“Poor thing.”
Luoth sighed, as red as a bar of gold fresh from the furnace. He wiped the sweat from his brow with a plaid handkerchief, his ruined hat tucked under his arm.
“It's gone insane.”
A persistent chirping caught Seluma's attention, distracting her from the dead trolley. The insect maid stirred, disheveled, still holding a dirty bowl in one hand.
“Should I call the fire department? Are there any casualties? Should we evacuate the area?”
Seluma sighed loudly, but the overzealous employee seemed indifferent to any sign of distress.
“No emergency,” she huffed. “Call them, but tell them there's only debris to be removed.”
Bizz managed to gesture with the bowl without spilling it, as if it were glued to her hand.
“Right away!” she burst out, sprinting forward with two pairs of skinny little legs.
“No one's hurt!” Seluma called after her, just to make sure. Last thing she needed was having a caravan of doctors, or even undertakers, in her way just before the morning rush hour. Even though most of the customers had fled outside by then, and with all the mayhem, there was the danger of losing half a day just cleaning up the place.
The radio taunted them with a cheerful concert of flutes and drums.
“What could it have seen, I wonder?” the banker continued.
“Can you be quiet, please?”
Seluma approached Professor Moi, worried about his pallor. She had always seen him smile; a slight melancholy veiled his eyes from time to time, but it never troubled him deeply.
She brushed his shoulder, a very quick contact so as not to risk ruining his jacket.
But before she could say anything, a sharp sensation shook her. The familiar shortness of breath, the familiar inner thrust that stretched her body...
All three now!
As always. They supported each other.
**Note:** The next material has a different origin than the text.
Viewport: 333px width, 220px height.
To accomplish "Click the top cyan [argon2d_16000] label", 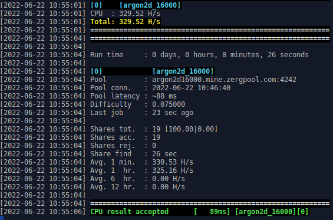I will pos(150,5).
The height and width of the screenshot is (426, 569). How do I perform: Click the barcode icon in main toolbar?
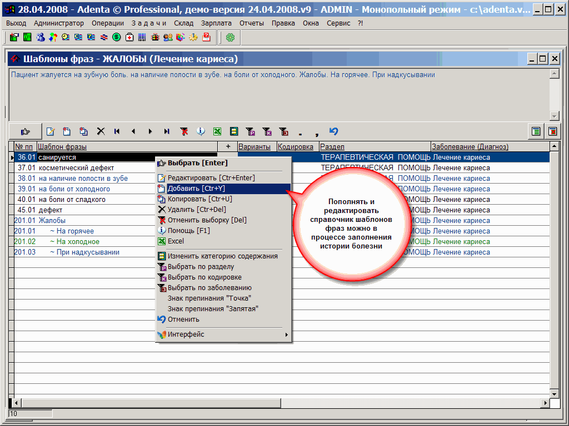pos(142,37)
Sometimes, Seluma enjoyed their visits. But she absolutely hated it when they manifested in public.
The pain clouded her vision, leaving her to navigate in a gray miasma, the voices of the others just disembodied, gurgling sounds.
Luoth continued to babble, oblivious.
“This is obviously nonsense. The trolley was the victim of a terrible accident that blew off some of its marbles. After all, what an idea to run so far. Couldn't it have gone to the supervisors?”
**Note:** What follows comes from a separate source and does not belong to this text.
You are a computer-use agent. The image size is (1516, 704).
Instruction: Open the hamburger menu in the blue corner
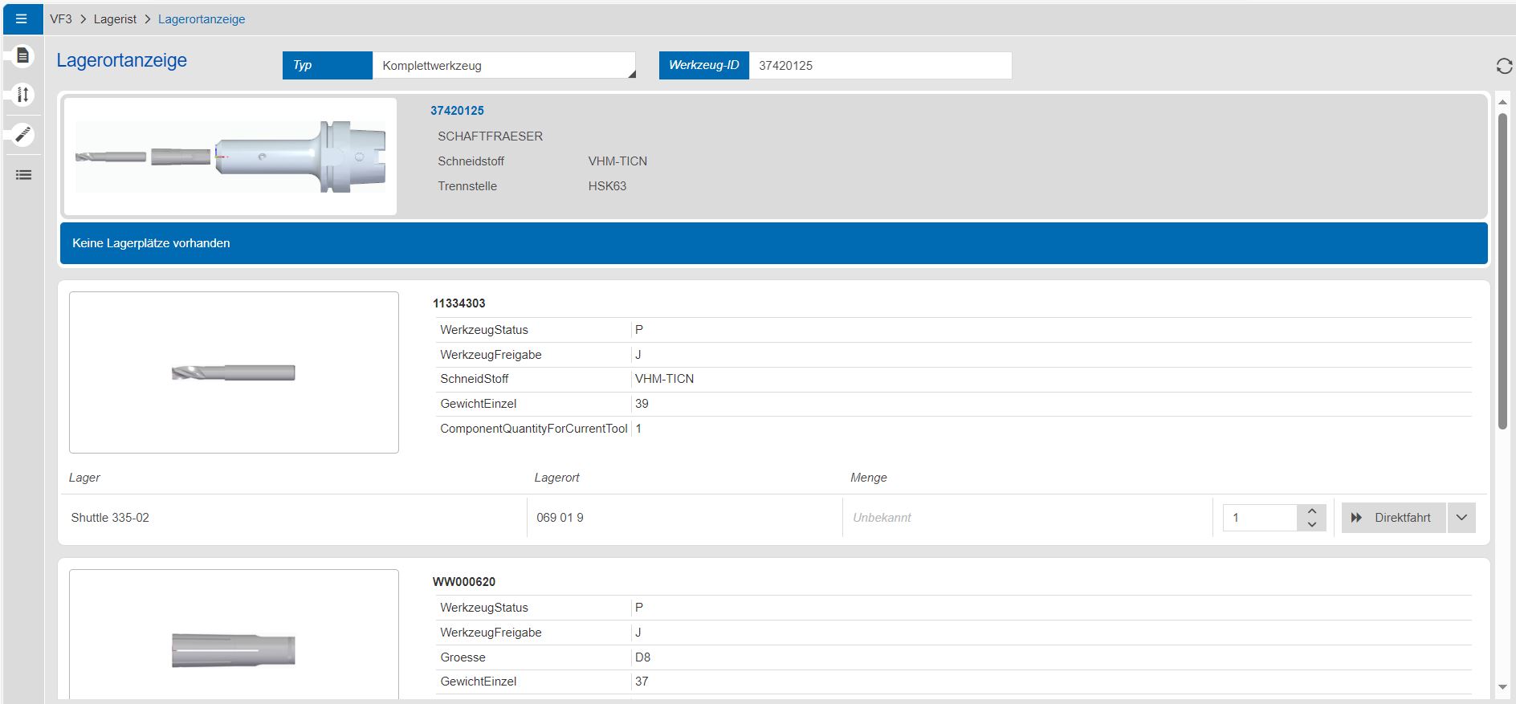click(22, 19)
Seluma closed her mouth tightly, folding his flesh inwards as much as possible, even retracting her telescoping eyes to keep from screaming. But now they were coming out.
“The brains of these machines do not work on marbles,” pointed out a colorless voice that seemed to come from underground. It had to be Moi.
“I know, smart guy!” the other replied, piqued. “It was a figure of speech. Anyway, in my opinion, it got its sentences mixed up. Poor thing, so distressed. It must have been something like, 'Oh, perdinciravola, the tunnel is closing! Everything is collapsing! Let's escape to the open space of Faspath! Alert!’ But the voice came out flickering, and we only heard bits and pieces. Funny, isn't it?”
“It clearly said, 'Faspath is closing.'”
“Utter baloney, you will agree. How could such a thing happen? The crash damaged it, so who knows how it went...”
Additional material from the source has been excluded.